В шестнадцатой камере до меня сидел бывший вор в законе Дима Галеев («Галей»), которого, чтобы посадить в беларускую тюрьму, экстрадировали из Швеции — МВД хотело от него чего-то в своих криминальных играх. Как результат, камера была забита разными вещами, которых обычно в ШИЗО не бывает. Одну из них я заметил с самого начала — около уборной стояла какая-то изогнутая палка непонятного происхождения и назначения (скорее всего для того, чтобы «срабатываться» через канализацию между камерами). Я взял тряпку и закрыл глазок на двери, чтобы контролер не видел, что я делаю. Взял палку и просунул ее в решетку, которая окружала лампочку под потолком. С ее помощью я надеялся разбить лампочку, осколком стекла вскрыться во второй раз и порезать ноги — там вен больше, и находятся они более плотно, на этот раз точно переведут в больничку, никуда не денутся! После нескольких ударов лампочка начала раскачиваться (она висела на проводе), но биться не спешила. Удар о решетку, другой — она звенит, но по-прежнему не бьётся! Размахнуться палкой тоже не получится — она ограничена «квадратом» стальных прутьев, в которые я ее продвинул. Прибегает ДПНК и с криком «Баян качает! Открывай двери!» приказывает контролеру открывать дверь. Офицер и два контролера влетают в камеру и быстро понимают, что я задумал. Хватают меня за руки и ставят к стене. От злости на их обман и на то, что мой план снова не удался, я уже плохо себя контролирую: начинаю кричать на них и грозить всеми смертными карами. ДПНК командует: «Доставай наручники!» Достают наручники и пытаются меня скрутить. Я сопротивляюсь, как могу. Но их трое. Буквально вбивают мои руки в наручники: в ходе борьбы все свежие перевязки сорвались, снова пошла кровь. ДПНК хочет пристегнуть меня наручниками к металлической табуретке. Острых предметов в камере нет, но даже если бы и были, я понимаю, что, пристегнутый наручниками, я до них не дотянусь, поэтому вынужден пообещать ему не вскрываться.

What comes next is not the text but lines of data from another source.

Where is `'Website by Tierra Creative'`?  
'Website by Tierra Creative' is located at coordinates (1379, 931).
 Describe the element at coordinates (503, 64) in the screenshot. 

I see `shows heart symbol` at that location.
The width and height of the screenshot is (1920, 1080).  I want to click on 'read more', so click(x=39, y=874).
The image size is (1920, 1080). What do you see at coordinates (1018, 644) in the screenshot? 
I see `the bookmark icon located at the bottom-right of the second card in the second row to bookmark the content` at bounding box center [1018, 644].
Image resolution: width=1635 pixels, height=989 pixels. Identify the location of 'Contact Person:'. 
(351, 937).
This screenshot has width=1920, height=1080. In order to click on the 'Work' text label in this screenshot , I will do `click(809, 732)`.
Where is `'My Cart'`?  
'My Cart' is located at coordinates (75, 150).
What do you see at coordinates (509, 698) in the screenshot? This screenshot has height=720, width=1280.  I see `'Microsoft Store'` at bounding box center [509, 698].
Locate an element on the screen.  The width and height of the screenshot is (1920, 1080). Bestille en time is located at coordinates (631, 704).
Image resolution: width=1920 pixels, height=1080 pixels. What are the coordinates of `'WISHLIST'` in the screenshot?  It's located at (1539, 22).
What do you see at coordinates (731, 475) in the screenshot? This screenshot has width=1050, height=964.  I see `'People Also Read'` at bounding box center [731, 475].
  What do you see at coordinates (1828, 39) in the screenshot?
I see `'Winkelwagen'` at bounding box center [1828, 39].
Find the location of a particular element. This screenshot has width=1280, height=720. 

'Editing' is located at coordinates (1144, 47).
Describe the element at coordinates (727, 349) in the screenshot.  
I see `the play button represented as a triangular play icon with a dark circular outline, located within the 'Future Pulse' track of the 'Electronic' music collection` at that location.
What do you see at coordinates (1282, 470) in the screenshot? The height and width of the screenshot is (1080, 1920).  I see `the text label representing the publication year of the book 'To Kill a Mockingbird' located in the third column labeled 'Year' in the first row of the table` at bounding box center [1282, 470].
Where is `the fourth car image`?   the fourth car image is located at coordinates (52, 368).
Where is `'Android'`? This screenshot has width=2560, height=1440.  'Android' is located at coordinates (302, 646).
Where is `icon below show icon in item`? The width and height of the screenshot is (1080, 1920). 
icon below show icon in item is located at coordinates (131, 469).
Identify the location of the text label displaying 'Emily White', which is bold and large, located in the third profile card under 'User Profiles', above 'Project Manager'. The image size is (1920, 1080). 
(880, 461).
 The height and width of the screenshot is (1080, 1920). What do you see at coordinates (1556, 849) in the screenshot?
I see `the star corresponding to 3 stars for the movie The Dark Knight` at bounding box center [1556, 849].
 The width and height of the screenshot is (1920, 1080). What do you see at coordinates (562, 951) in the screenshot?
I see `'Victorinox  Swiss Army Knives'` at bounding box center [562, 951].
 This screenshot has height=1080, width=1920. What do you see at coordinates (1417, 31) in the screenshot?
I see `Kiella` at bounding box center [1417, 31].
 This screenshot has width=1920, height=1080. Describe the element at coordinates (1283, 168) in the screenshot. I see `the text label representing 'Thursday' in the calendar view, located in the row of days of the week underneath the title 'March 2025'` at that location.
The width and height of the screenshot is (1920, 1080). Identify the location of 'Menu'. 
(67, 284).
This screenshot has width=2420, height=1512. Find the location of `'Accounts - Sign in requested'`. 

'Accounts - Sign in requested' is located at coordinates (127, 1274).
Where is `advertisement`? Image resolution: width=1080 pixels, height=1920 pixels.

Легавые уходят, оставляя меня в камере в наручниках. Проигран бой, но не война. Через полчаса приходит врач и перевязывает меня по новой. Отбой прошел, и я ложусь спать, как есть, «закованный». Через какое-то время менты заходят и снимают «браслеты».
В ту ночь я снова спал очень тяжело — кроме холода, напоминала о себе боль. Да и с порезанными руками не особо поотжимаешься. Но природа сделала мне подарок — уже на следующий день на улице значительно потеплело, и остальной свой срок в ШИЗО я провел более-менее сносно.